In the trade compliance sector, where data may not always be clean, complete, or standardised, AI automation can lead to errors if it is not set up correctly or if it is used incorrectly. That is not to say that it should not be used, but that it needs careful set up, use and monitoring.

Why It Makes Sense to Keep a ‘Human in the Loop’

This is where a ‘Human in the Loop’ provides users a truly balanced solution. Not only does it enable a business to reap the significant benefits of AI, but it also allows for human control over critical decisions. Ultimately, this leads to more reliable outcomes for organisations and their trade compliance teams.

Across the industry, there are many AI-led tools available to use, which can make it difficult to know what to use. With that in mind, the following guiding principles might help trade compliance experts:

1) Automation with Human Oversight

Designed to enhance compliance processes without completely replacing human judgment, it is key to identify an AI tool that truly automates the labour-intensive tasks associated with denied party screening and triaging false positives. This allows compliance teams to focus on higher-level decision-making as they carry out their duties. Furthermore, it provides the best of both worlds: improved efficiency and reduced workload while maintaining human control where it’s most needed.

2) Targeted, Flexible Automation

Customisation is king. There are a range of customisable tools that can be fine-tuned to meet the specific needs of an organisation. Businesses should strive to identify these tools as they can adjust the sensitivity of the AI involved within these tools, to ensure that it works effectively for their specific set of unique compliance requirements. This level of control allows compliance teams to leverage AI without the risk of missing critical information, and to tailor it according to their precise business needs.

3) Improved Accuracy with Less Effort

By isolating low-quality hits and reducing false positives, proven AI tools can help to minimise the risk of human error and fatigue that comes from sifting through irrelevant alerts. This makes the compliance process more accurate without fully handing control over to an automated system.
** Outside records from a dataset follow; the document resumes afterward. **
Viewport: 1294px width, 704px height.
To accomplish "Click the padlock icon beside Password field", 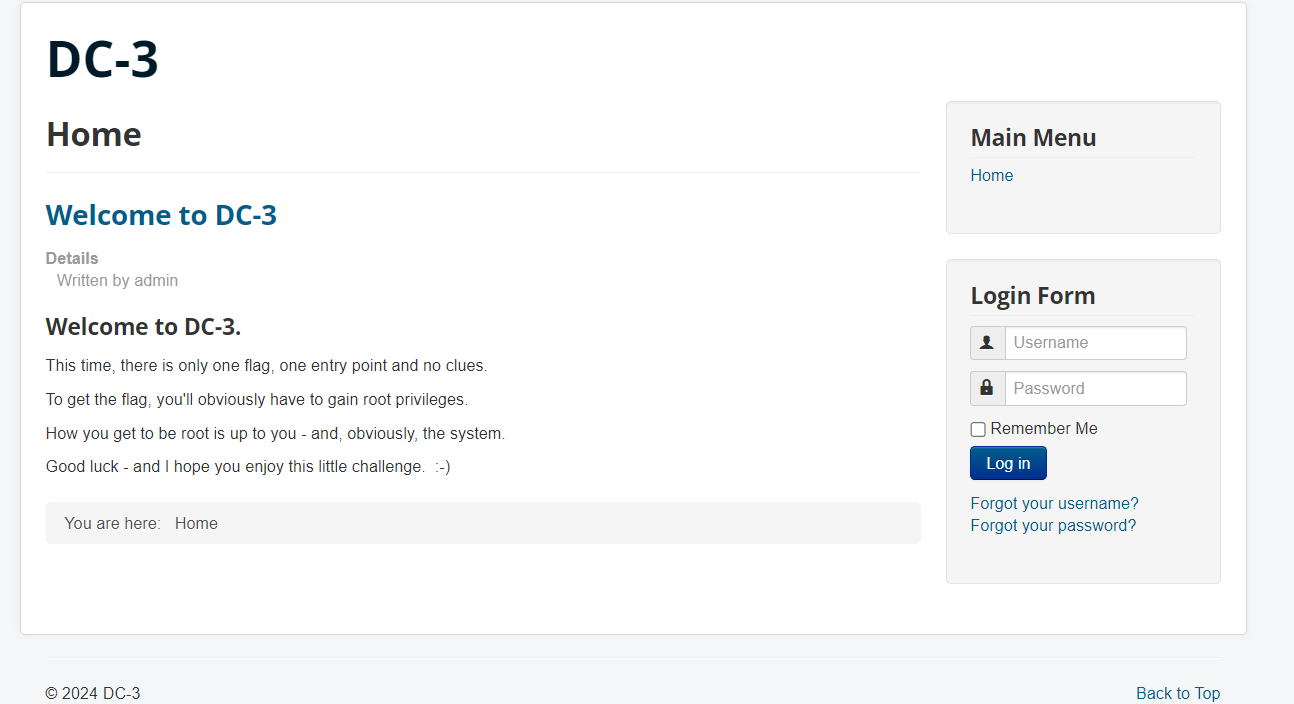I will 987,388.
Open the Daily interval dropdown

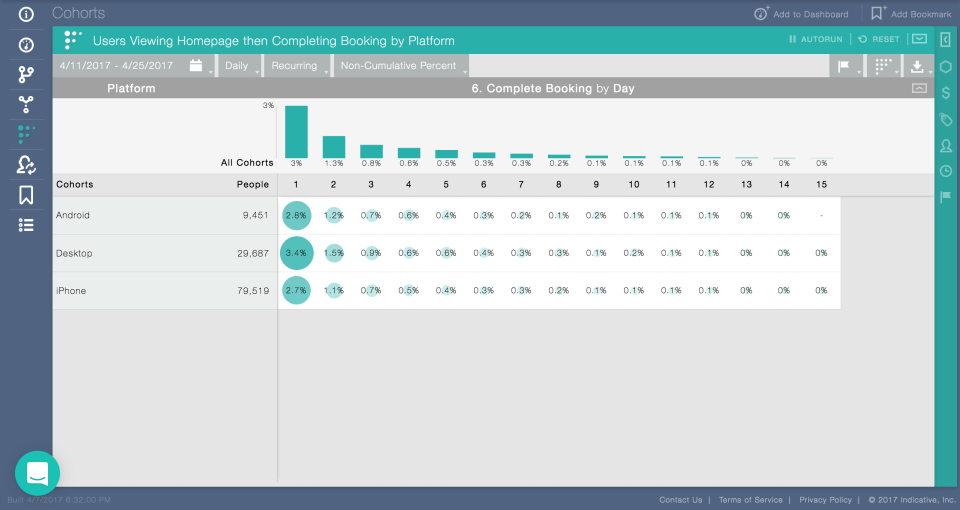(x=239, y=66)
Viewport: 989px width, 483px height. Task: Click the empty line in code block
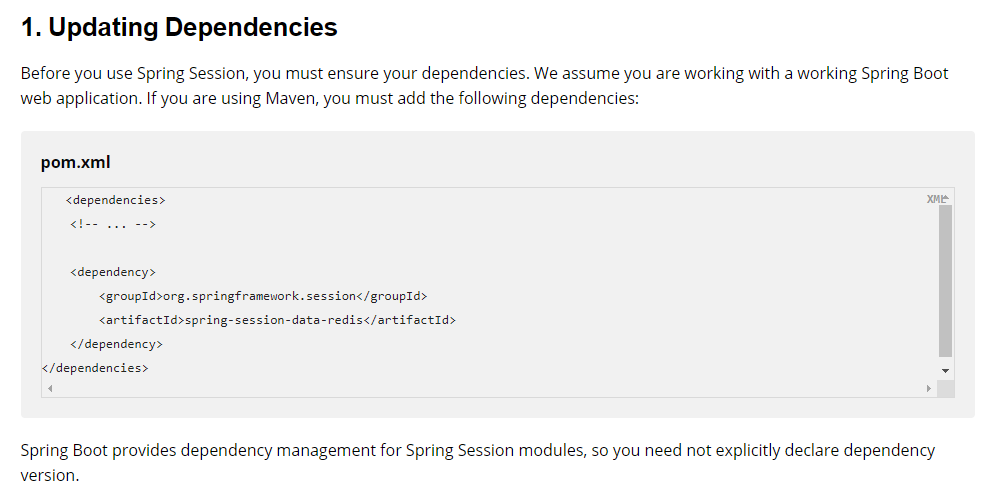489,248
4) Enhanced Audit Trail and Accountability

A suitable AI tool also provides precise status history tracking. This enhances the transparency and traceability of compliance decisions. Every auto-isolated hit is documented, offering a robust audit trail that is essential for regulatory compliance. This ensures that human decision-making is backed by a reliable denied party screening AI tool without sacrificing accountability.
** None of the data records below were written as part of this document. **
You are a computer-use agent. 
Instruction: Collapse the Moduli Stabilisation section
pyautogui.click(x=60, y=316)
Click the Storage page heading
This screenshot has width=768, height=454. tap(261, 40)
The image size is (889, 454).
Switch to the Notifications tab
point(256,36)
When is The Right Time to Act?

For some companies, implementing an AI solution can support overwhelmed teams by increasing volumes of trade data and regulatory updates. For other operators, it may be premature if the current process and resources are not exhausted. For many trade compliance teams, adopting a good AI solution is an innovative, low-risk way to start using AI, which can help ease the load and pressure placed on compliance teams. It offers automation where it is needed most while keeping humans in control of critical decisions.
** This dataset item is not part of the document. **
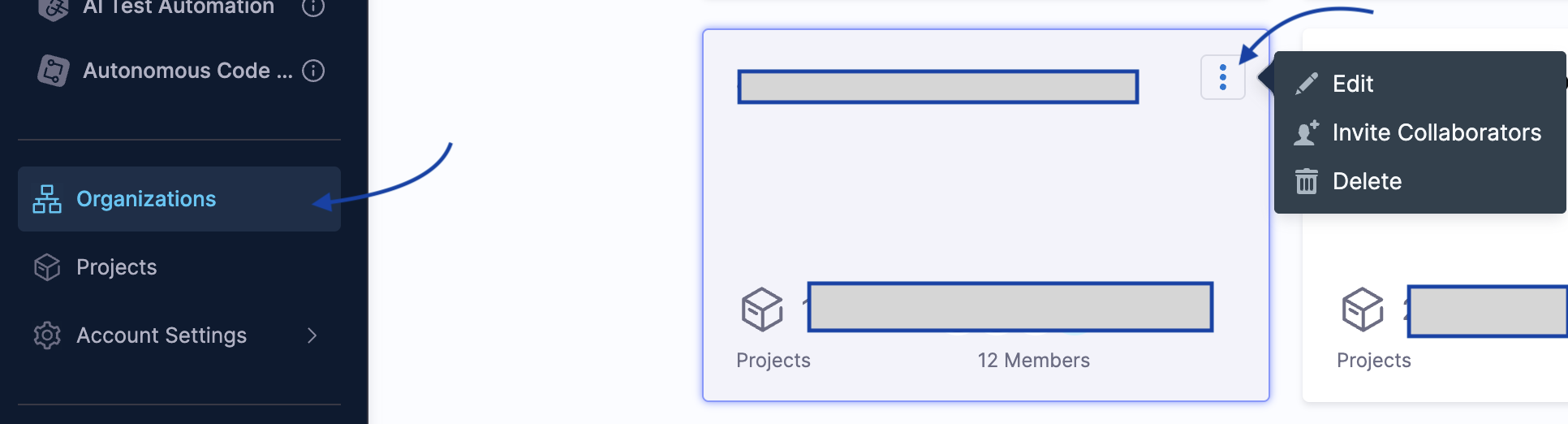Click the Account Settings gear icon

click(x=47, y=335)
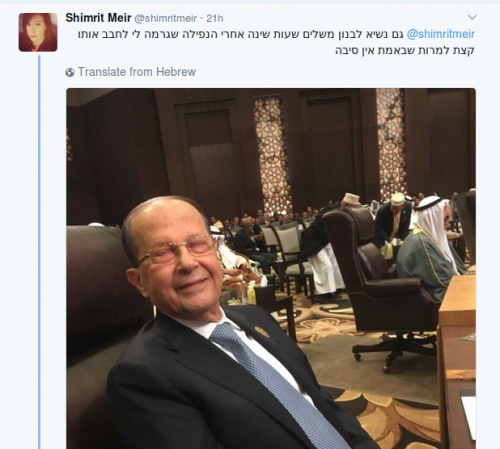The height and width of the screenshot is (449, 500).
Task: Click the gray @shimritmeir handle in header
Action: [x=165, y=19]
This is why it is recommended to start by evaluating current challenges. For example, if a business is facing increasing volumes of compliance data, has false positives wasting valuable time, or is struggling to keep up with rapid regulatory changes, then now might be the right time to explore AI, at least in a supportive capacity.

Conclusion

Today, AI is by no means a ‘magic trick’ to be implemented and left to thrive on its own. Implementing it requires a strategic step in a direction towards efficiency gains and growth. When used effectively with a human in the loop, it can enable organisations to navigate the complexity of trade compliance with greater confidence, speed, and accuracy. So, with the AI transformation already underway, the question isn’t whether AI will play a role in trade compliance, it’s how and when a business will take the first step?